None of this negates the fact that he has let friendships slip since the divorce, but does explain how the marital dysfunction may have limited his social life somewhat.
Another clarification I got too - he has said before his wife wasn't very maternal and had kind of checked out. Yesterday I learned that she worked briefly at a preschool when they were first together and complained bitterly about the kids. Later when their first child was born she was upset because that daughter was darker skinned (he's half black) and Texans would ask her if that was her baby (a complaint I've heard from my other interracial couple friends, but he feels her discomfort with that started her unhappiness in the marriage).
Also he revealed that she stayed out all night on occasion with various "girlfriends " . He didn't bother to ask her about it - I think he just didn't want to know she was cheating on him because he was so invested in keeping the family together. He's already admitted a couple of times he's conflict Avoidant - but reveals now that any conflict with her involved her yelling and throwing things.
All things considered, I can see how he ended up where he is. I just need him not to be completely dependent on ME for a social life, and I'd like to meet some of his old friends just to get a sense that there's no skeletons in the closet.
Having said all that - he's sweet, he's kind ( the kind of guy who hops off the tram to help a woman who's having trouble up the step), he's not homophobic, (I have a trans son so that's important to me), he's smart. He' also thinks I'm the bees knees. All good things.

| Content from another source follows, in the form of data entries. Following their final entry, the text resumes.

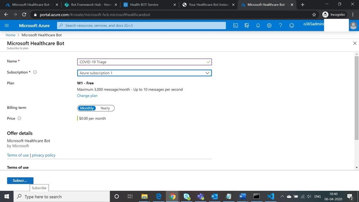Open Azure portal settings gear
Screen dimensions: 359x202
pyautogui.click(x=269, y=25)
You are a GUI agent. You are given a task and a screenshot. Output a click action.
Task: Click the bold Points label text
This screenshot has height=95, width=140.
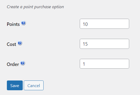(13, 24)
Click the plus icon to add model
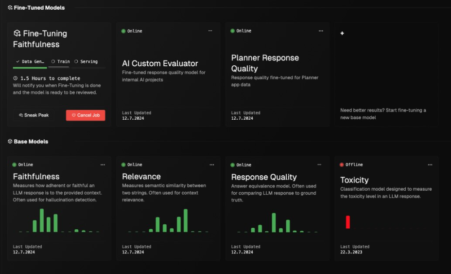Image resolution: width=451 pixels, height=274 pixels. pos(342,34)
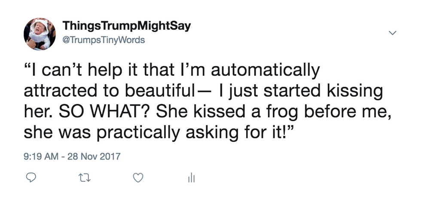Click the ThingsTrumpMightSay display name
421x202 pixels.
tap(127, 26)
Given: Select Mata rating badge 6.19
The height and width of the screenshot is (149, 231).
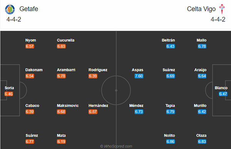Looking at the screenshot, I should point(61,142).
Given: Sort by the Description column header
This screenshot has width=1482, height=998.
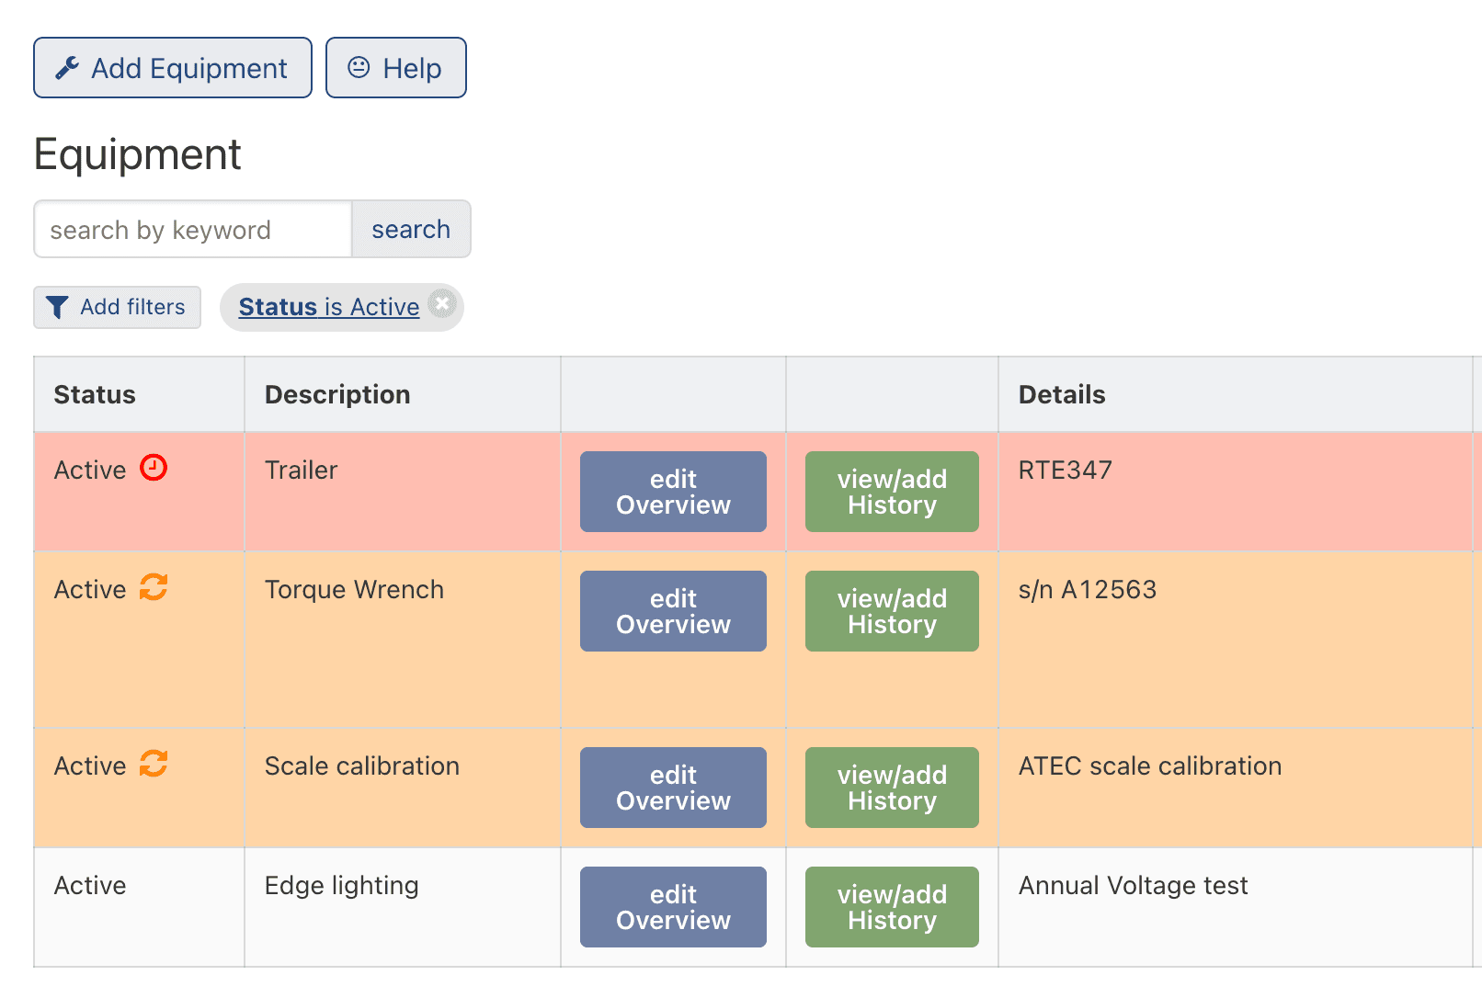Looking at the screenshot, I should point(337,395).
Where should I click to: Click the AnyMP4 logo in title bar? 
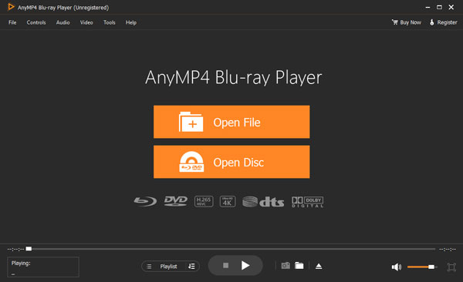tap(11, 7)
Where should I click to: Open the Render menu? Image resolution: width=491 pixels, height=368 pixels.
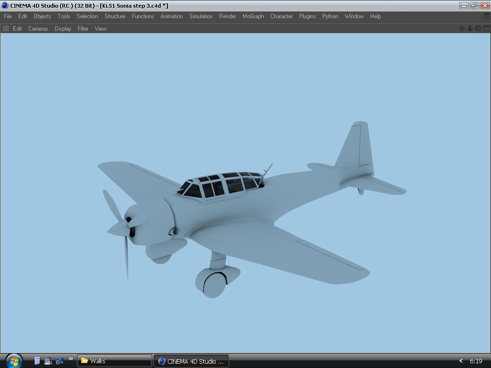[227, 16]
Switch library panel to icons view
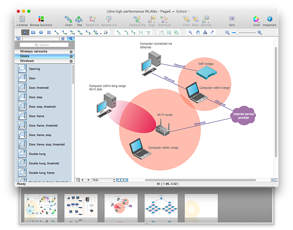The width and height of the screenshot is (293, 230). coord(63,39)
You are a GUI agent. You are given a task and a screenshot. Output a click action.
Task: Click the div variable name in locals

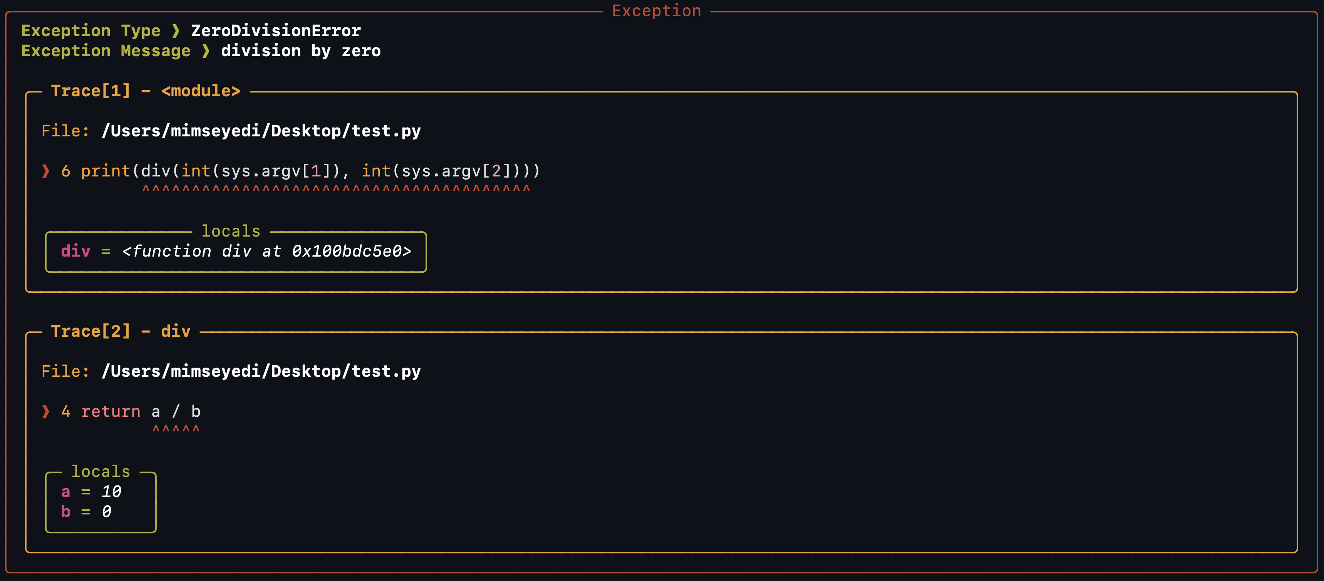point(76,251)
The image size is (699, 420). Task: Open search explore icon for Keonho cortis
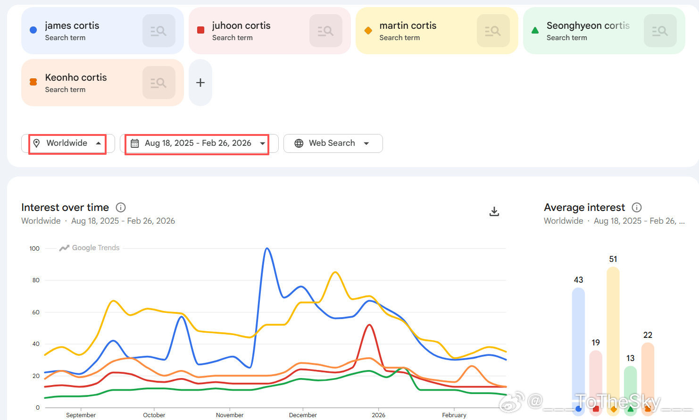point(158,83)
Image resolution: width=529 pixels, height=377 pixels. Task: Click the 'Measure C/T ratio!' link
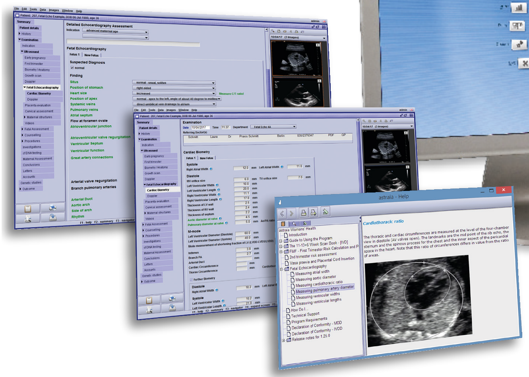(231, 94)
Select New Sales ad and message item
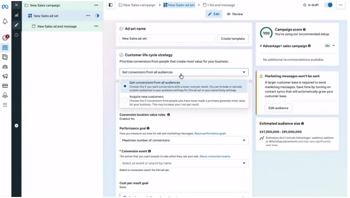The width and height of the screenshot is (350, 198). click(x=57, y=26)
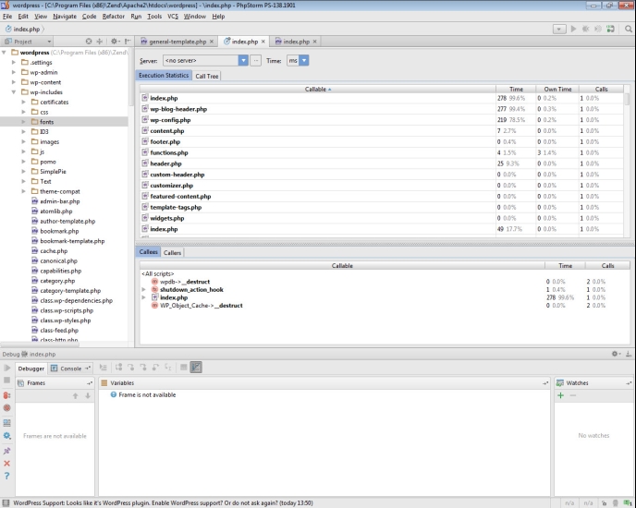
Task: Click the ellipsis button next to Server
Action: point(256,61)
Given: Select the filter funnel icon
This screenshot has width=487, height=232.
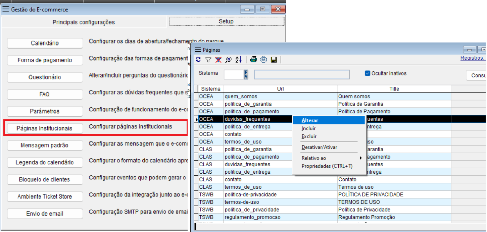Looking at the screenshot, I should tap(208, 60).
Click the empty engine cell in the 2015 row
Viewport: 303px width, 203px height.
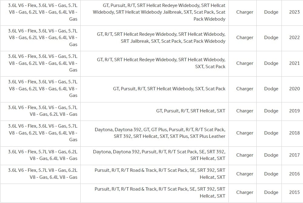pos(40,192)
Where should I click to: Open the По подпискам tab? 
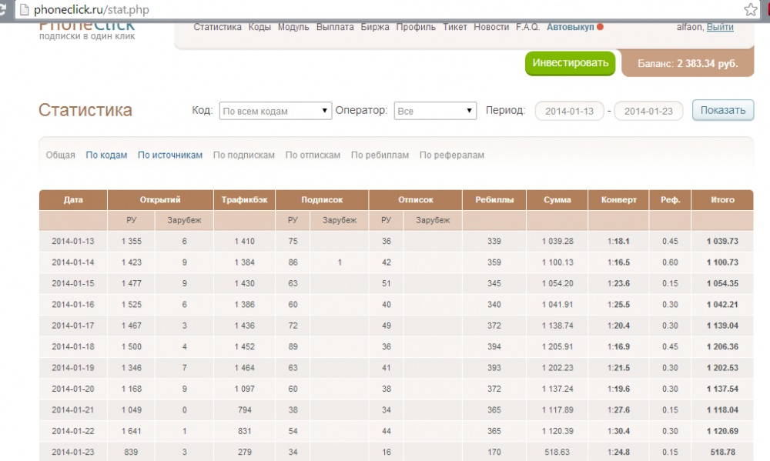click(x=244, y=155)
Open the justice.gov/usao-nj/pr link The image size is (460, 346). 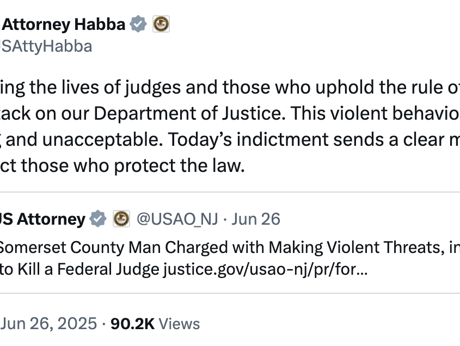(x=265, y=269)
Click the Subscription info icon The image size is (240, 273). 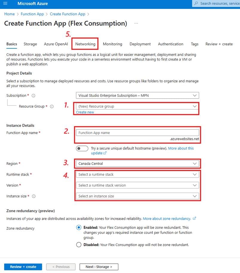coord(33,96)
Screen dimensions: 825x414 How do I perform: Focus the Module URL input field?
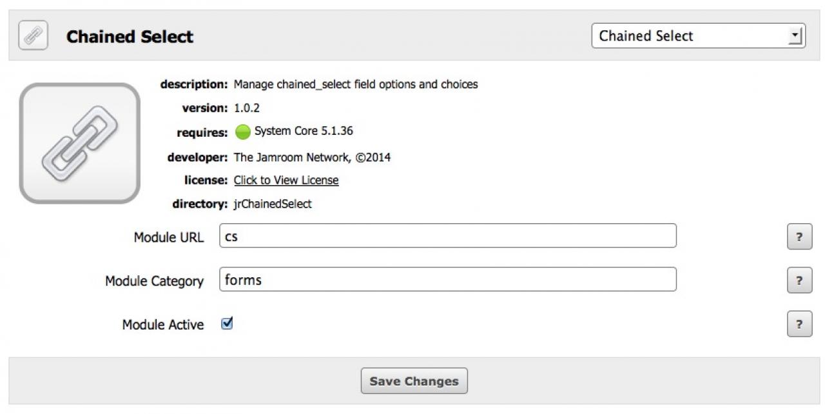click(x=448, y=236)
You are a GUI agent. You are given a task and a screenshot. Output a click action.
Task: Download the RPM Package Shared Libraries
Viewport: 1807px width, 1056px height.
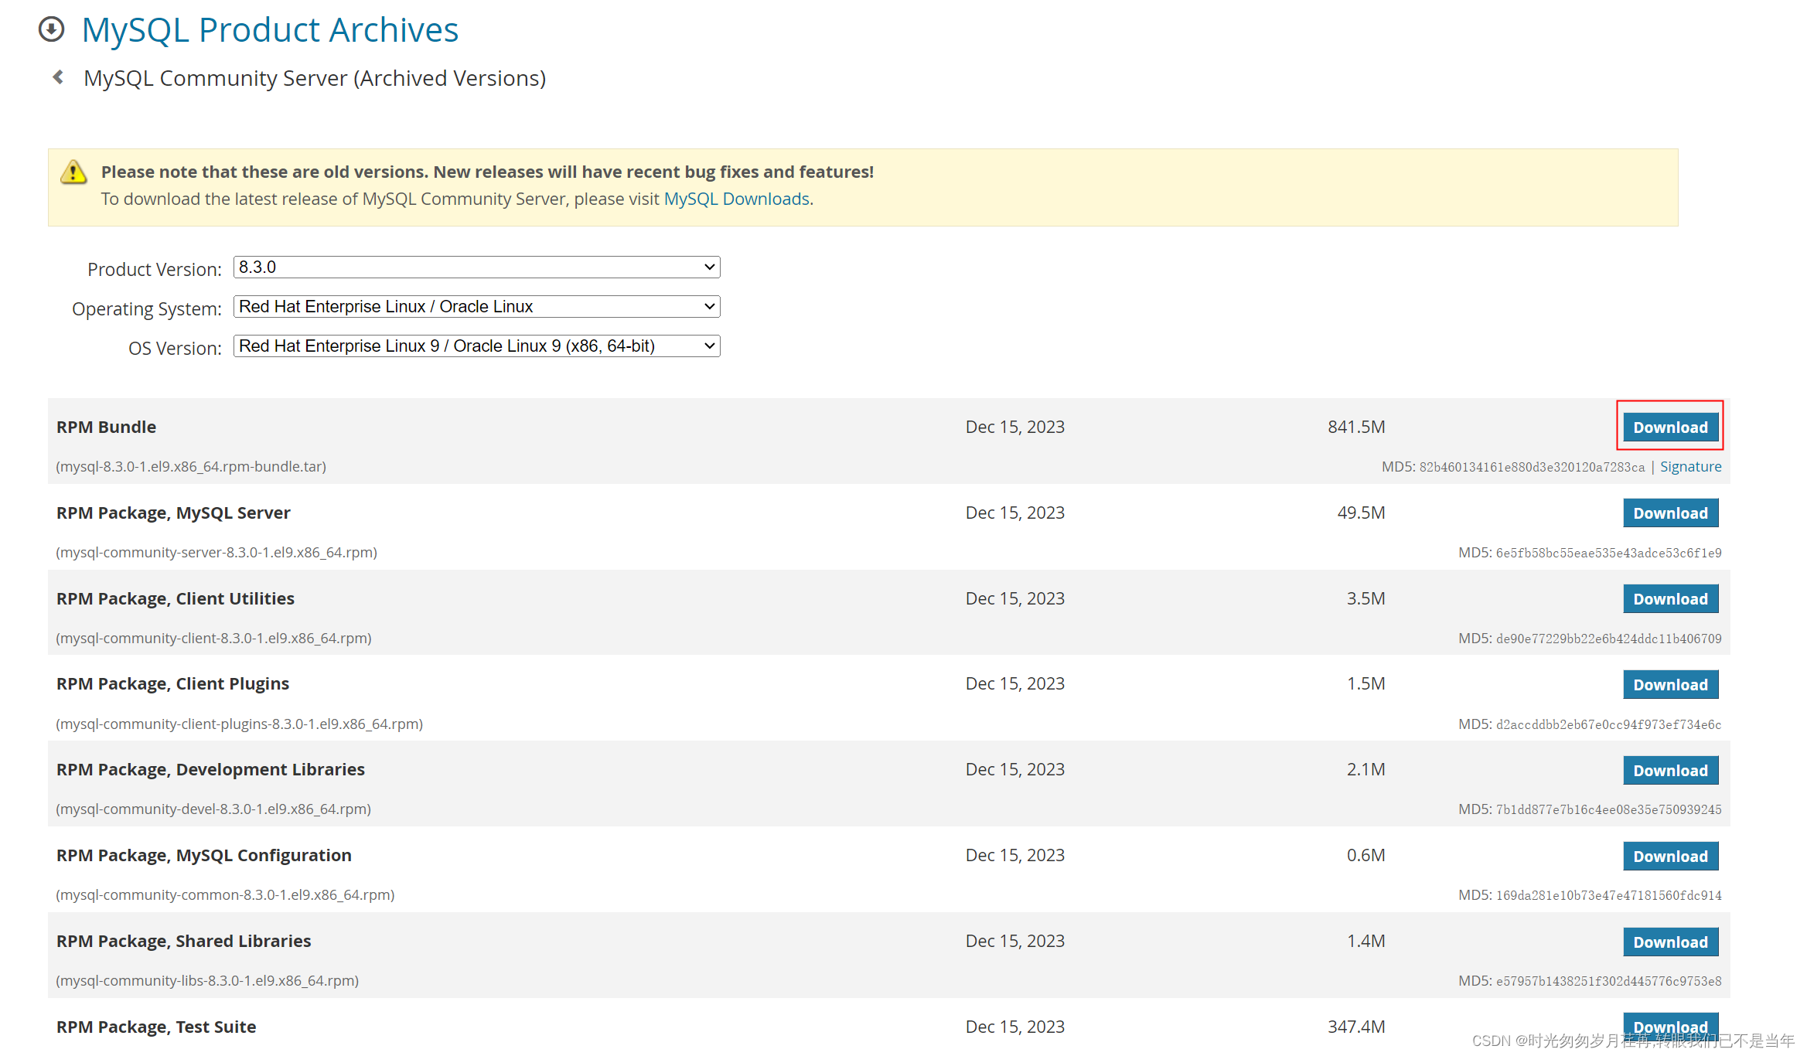(x=1669, y=940)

The "Bee's Knees?" Um, showing your age there a bit with that one KML.
You seem to be to be a strong personality. From all I can tell, he is a push-over. If you'd ask him to jump he'd respond "how high?" Am I getting this right? Now, that just may mean you both compliment each other. If you enjoy wearing the pants in the R, you may have your guy. But do you? I guess I'm not so sure about that.
I think it's great you are giving this a chance. I don't want you to be overly cautious, but I also would hope you're not giving up too much of what you want and need. He's not likely to change. You've already told him, sometimes rather clearly, that you need him to slow down - yet he can't. It's who he is and what he does. If that's okay with you, then keep going. I just would not expect him to change. I get the strong feeling that what you are seeing is the real him. Trust your gut as you move forward. It's great to have someone that is clearly totally into you. Something tells me you'd like a little more of a challenge than that?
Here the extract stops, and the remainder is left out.